Ask them what they want, then actively listen. What does ‘actively listen’ really mean?
Wikipedia identifies Active listening as a communication technique that is used in counseling, training, and conflict resolution. It requires that the listener fully concentrate, understand, respond and then remember what is being said.
It also works extremely well with customers even though Wikipedia left that out. Once in a previous career I sold insurance within a call centre environment. The company I worked for have this amazing on-going training for consultants where actively listening to your customer is what gets you the sale. Of course, you have the mindset of selling something either as an upgrade or cross sale but its the active listening that gives you opportunities to introduce the product. If it is introduced correctly you always got the sale but how do you do this:
- Listen actively to what is being said and what is not being said
- Ask open questions to identify the pain
- Give a solution to the pain
- Highlight an example where the pain solution can be applied
- Close the deal with a statement
Script example of how I used this.
Customer: The traffic is getting worst every day on the motorway to work
Me: I agree, so you drive every day from XYZ to the city which is roughly 35km through horrible traffic?
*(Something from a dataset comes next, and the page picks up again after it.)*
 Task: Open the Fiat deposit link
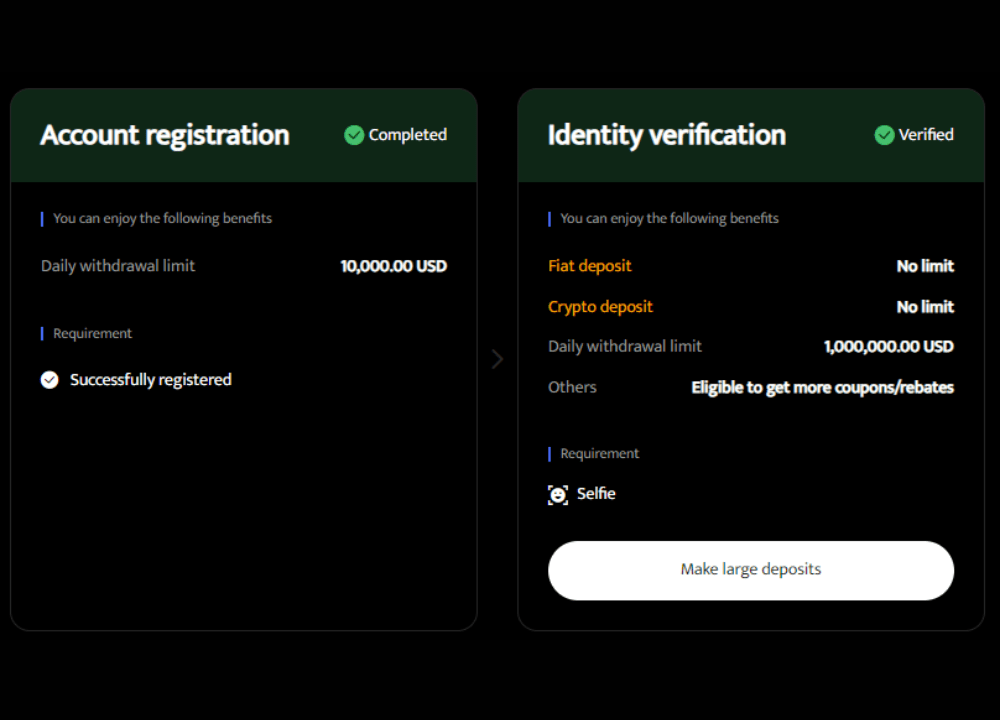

Customer: Yes, but I am lucky I get parking at the office
Me: You are lucky last time I had to pay $50 for parking in the city but you may not be aware if for any reason you broke down on the motorway to tow your vehicle back to your home would cost you an extra $$$. There is an up-grade that will cover all your towing cost for an extra $$$ pro-rata and $$$ for the full year on renewal but you will potentially save this much on towing fees $$$
Customer: I didn’t know that would happen
Me: Should I use the same credit card to upgrade you immediately and I can arrange to waive waiting periods for XYZ as a bonus.
I think you get where I am going with this one. It’s about knowing your product or system well and listening to your customers to see where you can deliver better value to them. I am assuming as a tester we look at the entire product not only from a testers/technical perspective but also from the business view point. It all goes back to producing robust stable software that meets the business needs but as a tester we need to ensure we understand what the business needs are first. This is where Agile methodology supports the tester to achieve this by including testers from the very beginning of the development journey through to the end.